Data records:

Content starts

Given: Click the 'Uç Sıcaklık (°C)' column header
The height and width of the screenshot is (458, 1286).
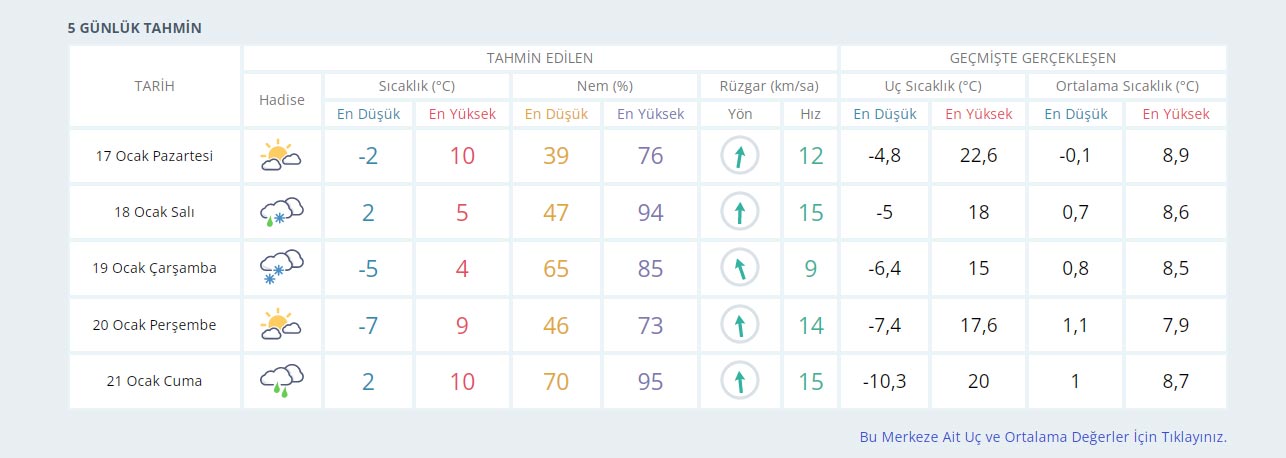Looking at the screenshot, I should 933,86.
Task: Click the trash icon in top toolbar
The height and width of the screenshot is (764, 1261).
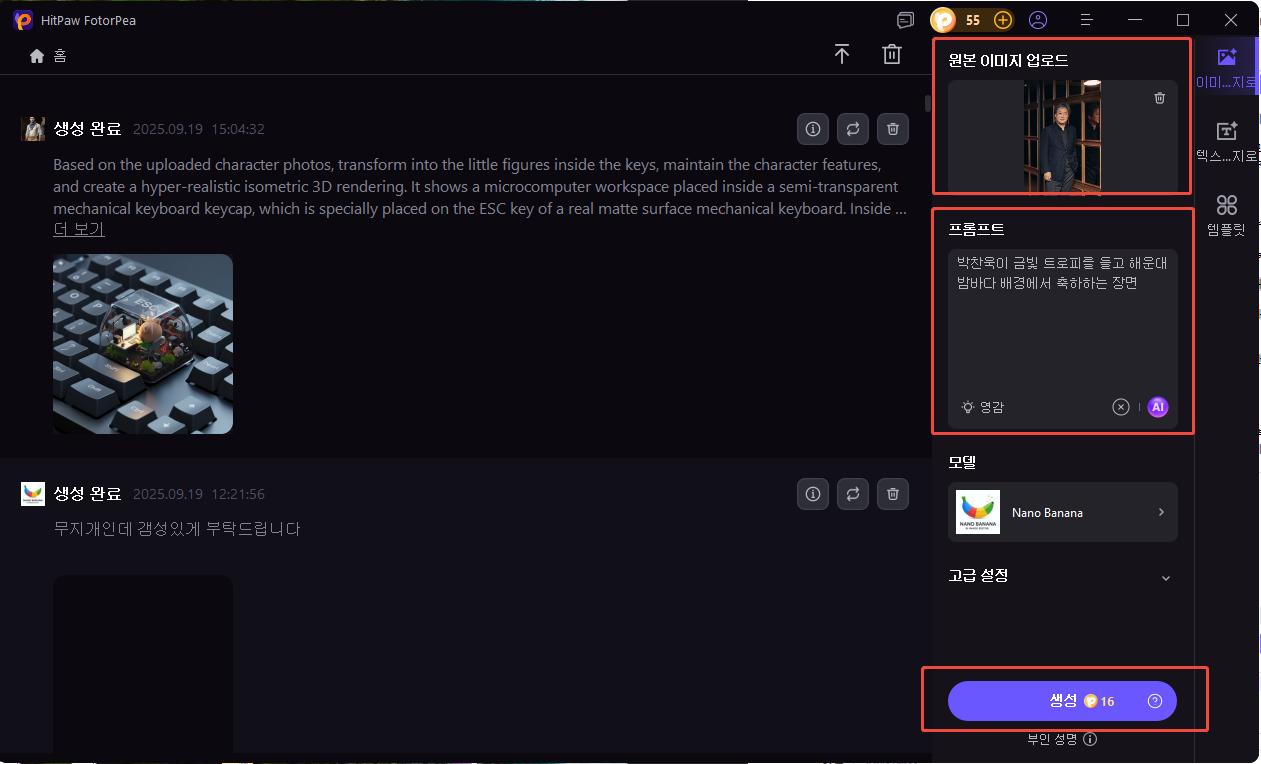Action: [x=892, y=55]
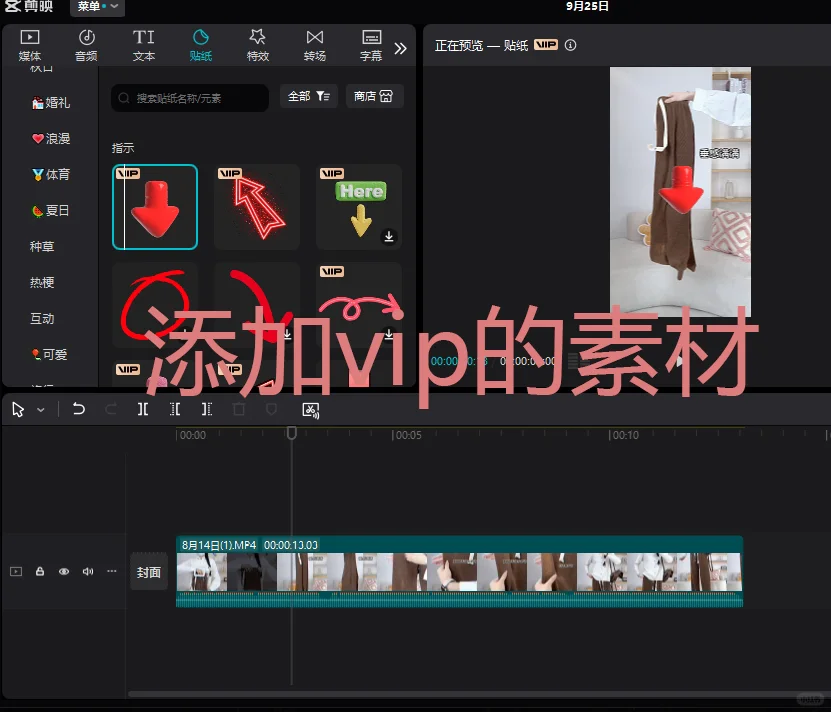
Task: Mute the video track's audio
Action: click(x=87, y=570)
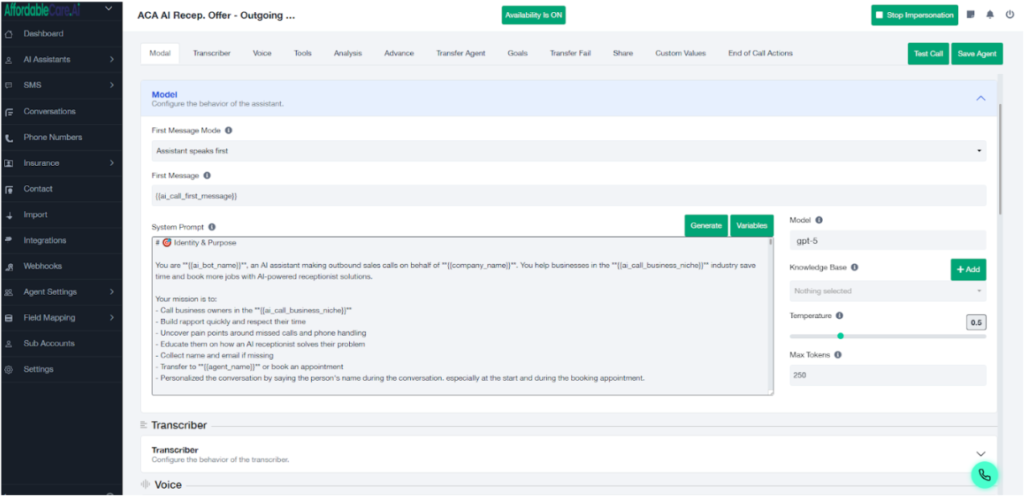Viewport: 1024px width, 496px height.
Task: Click the Max Tokens input field
Action: coord(887,376)
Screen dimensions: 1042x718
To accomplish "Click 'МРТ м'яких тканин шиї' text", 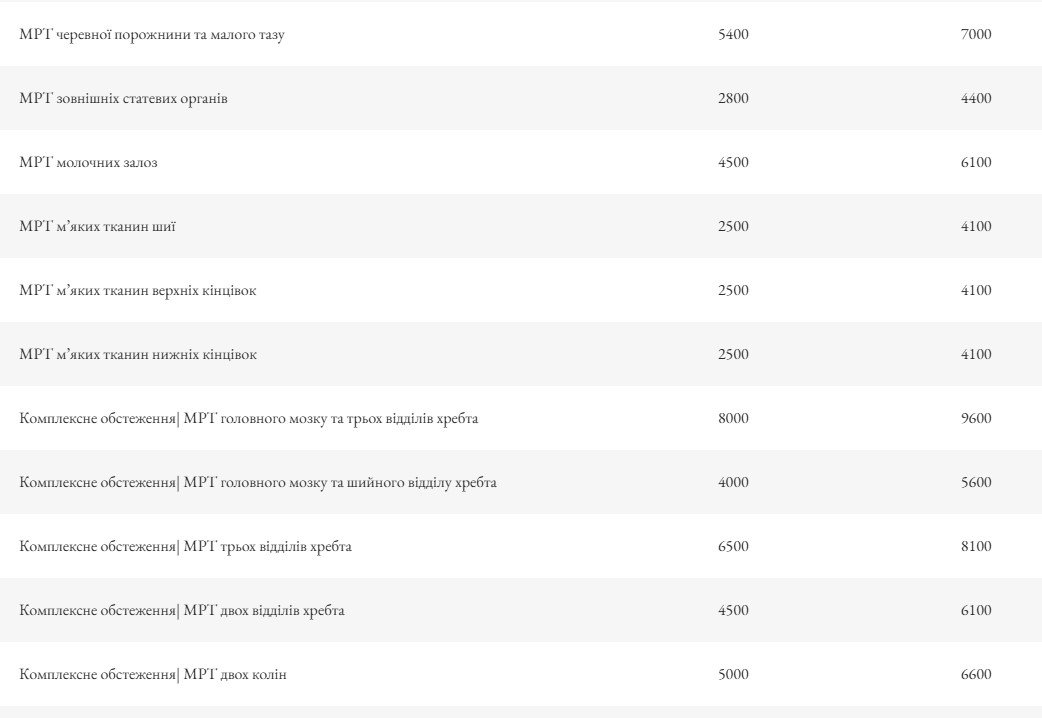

Content ends

Each entry above is to be written out exactly. The pictures stay out.

OUTPUT:
Given: Click the 'Uç Sıcaklık (°C)' column header
The height and width of the screenshot is (458, 1286).
Looking at the screenshot, I should 933,86.
Task: Click the trash icon in top toolbar
The height and width of the screenshot is (764, 1261).
Action: [x=892, y=55]
Task: Mute the video track's audio
Action: click(x=87, y=570)
Viewport: 1024px width, 496px height.
Task: Click the Max Tokens input field
Action: coord(887,376)
Screen dimensions: 1042x718
To accomplish "Click 'МРТ м'яких тканин шиї' text", 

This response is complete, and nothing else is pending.